Architecture

Core Engine Architecture

How dataflows executes workflows reliably at scale.

Built on Experience

This architecture is not an academic exercise. It is the result of years of experience building mission-critical automation systems. We've seen every failure mode: API rate limits, database timeouts, worker crashes, and memory leaks.

We chose to build on top of proven Open Source technologies rather than inventing proprietary black boxes.

  • Runtime: Node.js & Nitro for high-performance async I/O.
  • Database: PostgreSQL for reliable, ACID-compliant state storage.
  • Engine: Durable Execution Engine for resumable workflows.

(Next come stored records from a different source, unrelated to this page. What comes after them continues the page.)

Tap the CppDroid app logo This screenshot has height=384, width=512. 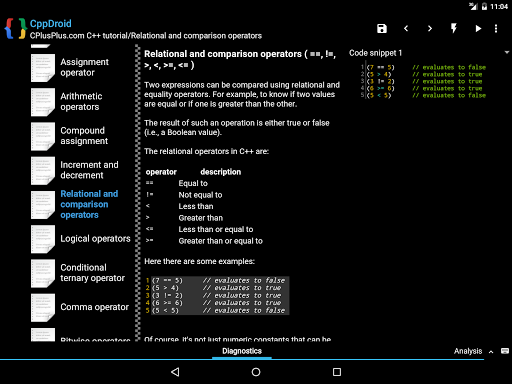pyautogui.click(x=15, y=29)
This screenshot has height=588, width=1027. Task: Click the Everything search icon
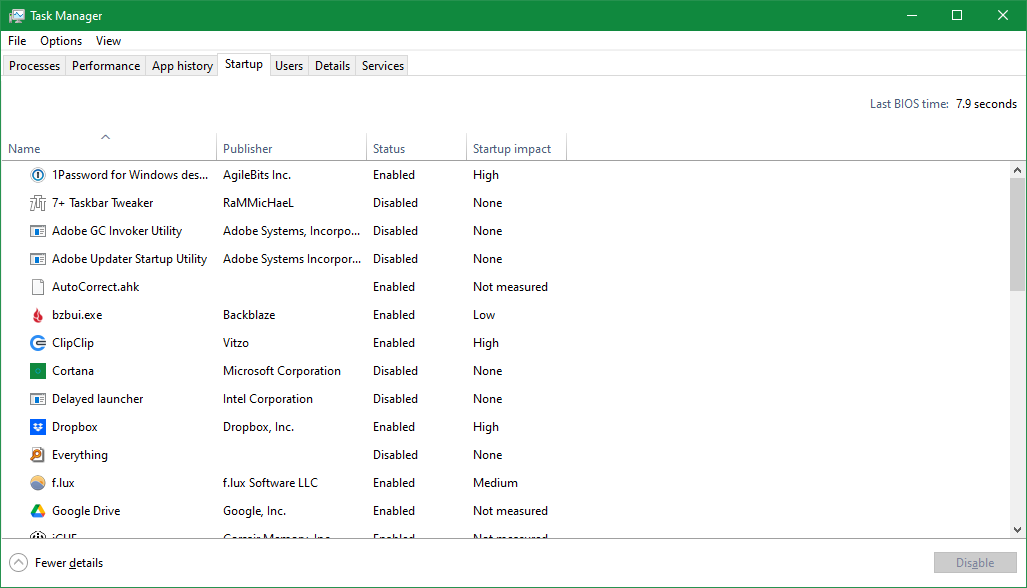(37, 454)
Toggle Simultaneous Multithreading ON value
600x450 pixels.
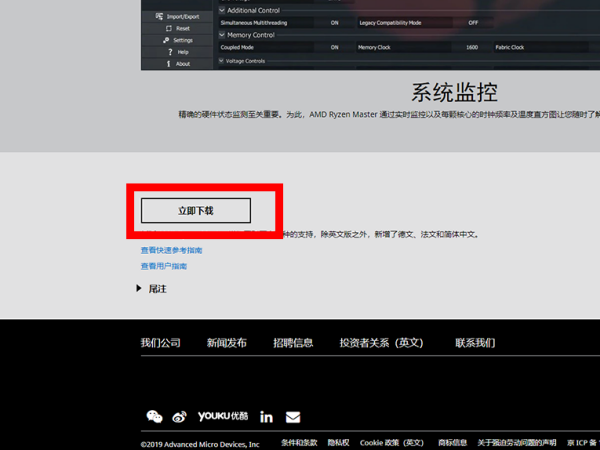(x=335, y=21)
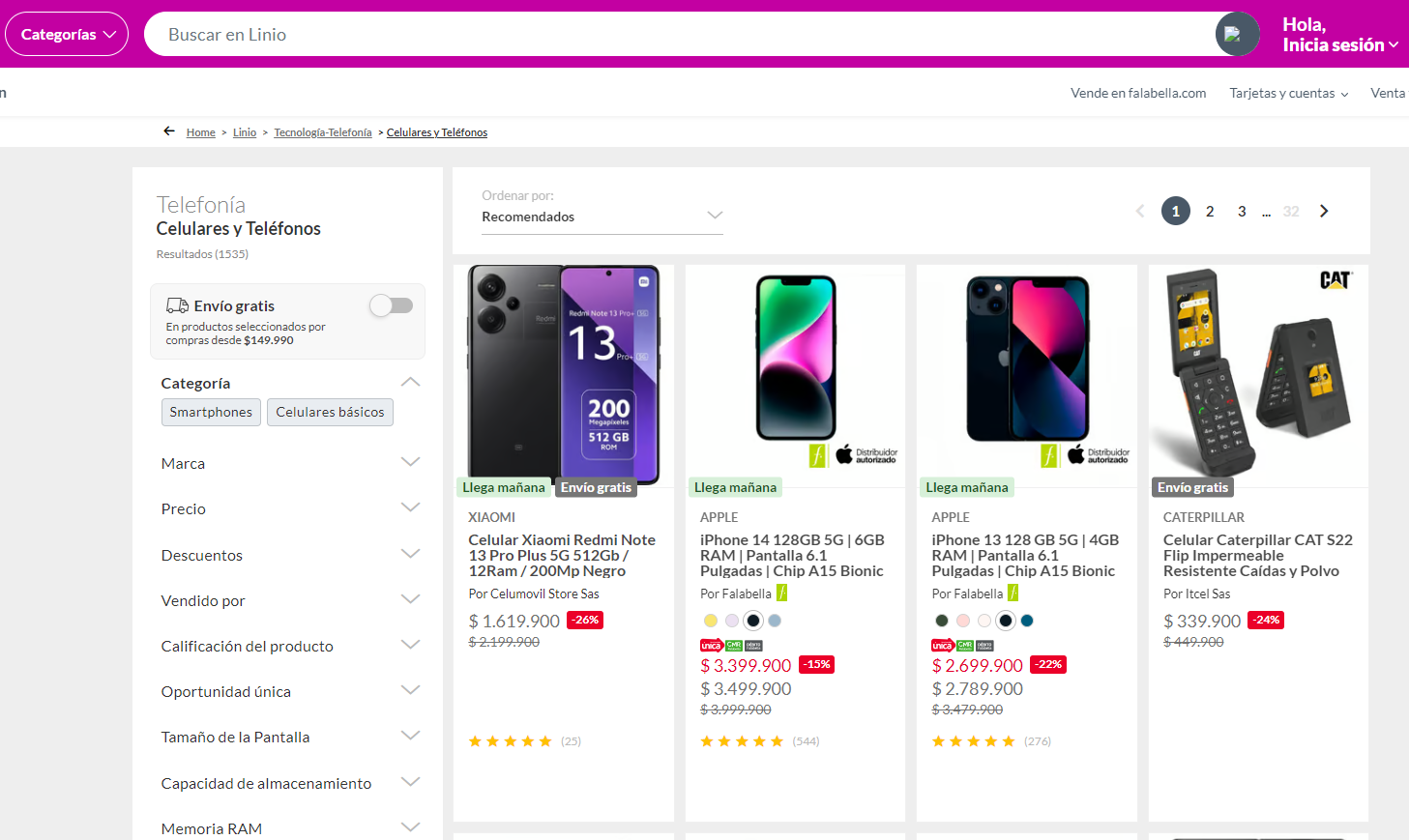Click the previous page arrow in pagination
1409x840 pixels.
1140,211
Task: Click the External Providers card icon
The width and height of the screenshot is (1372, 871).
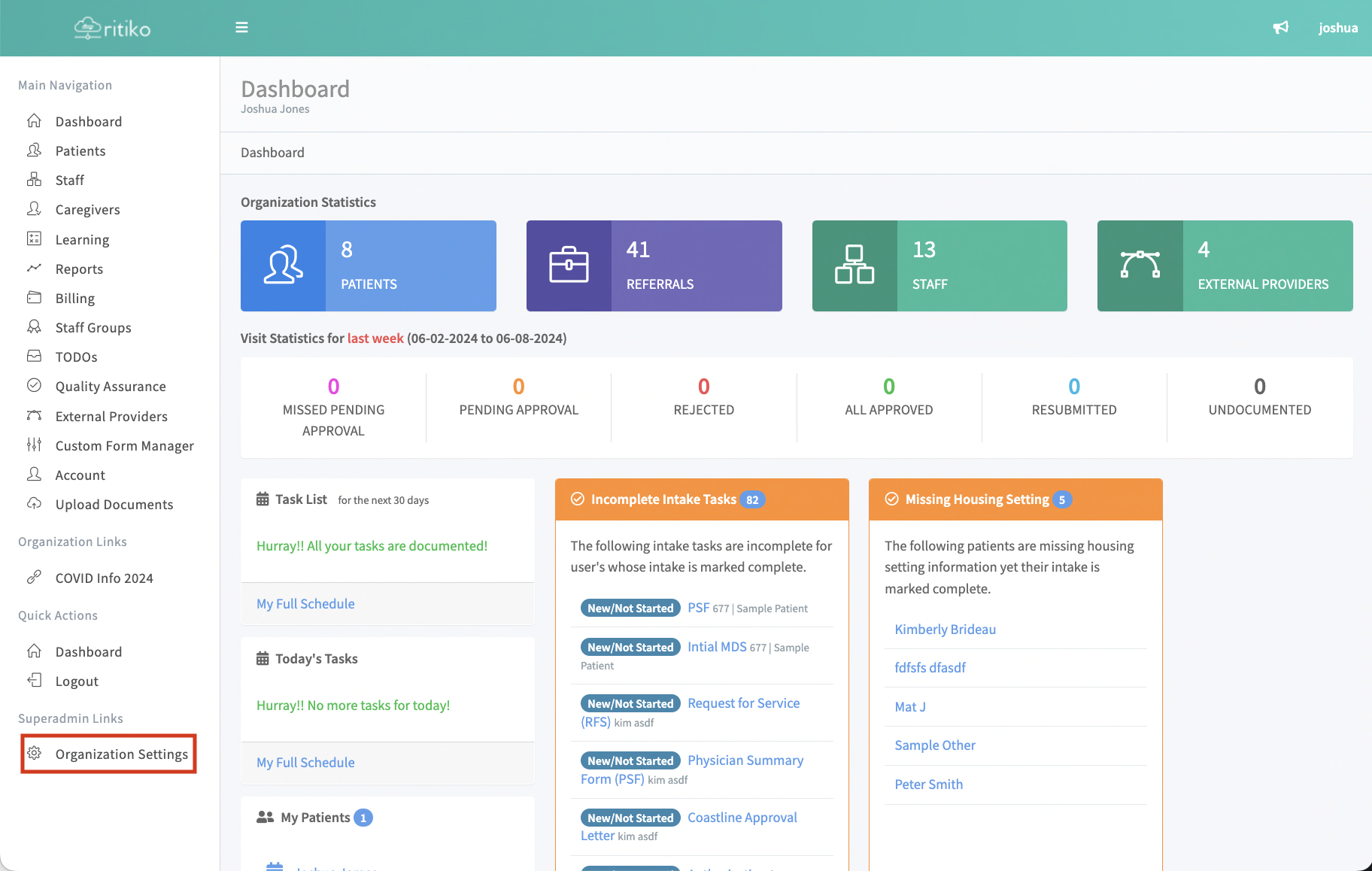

By leveraging these battle-tested components, we focus our innovation on the workflow abstraction itself, not the plumbing.

Durable Execution

dataflows is built on the concept of Durable Execution. Instead of managing queues, retries, and state manually, you write standard TypeScript code that is automatically made durable.

Reliability-as-Code

Move from hand-rolled queues and custom retries to durable, resumable code with simple directives.

  • No Queues: You don't define queues or workers. You just call functions.
  • No Timeouts: Workflows can run for seconds, days, or months.
  • Resumable: If the process crashes, it resumes exactly where it left off.

The use workflow Directive

Marks a function as a workflow entry point. This function is executed by the workflow engine and its state is persisted.

export async function copyToClickUp({ id }: { id: string }) {
  'use workflow'
  // ... workflow logic
}

The use step Directive

Marks a function as an atomic step. The result of a step is memoized. If the workflow crashes and restarts, the engine skips already executed steps and returns the memoized result.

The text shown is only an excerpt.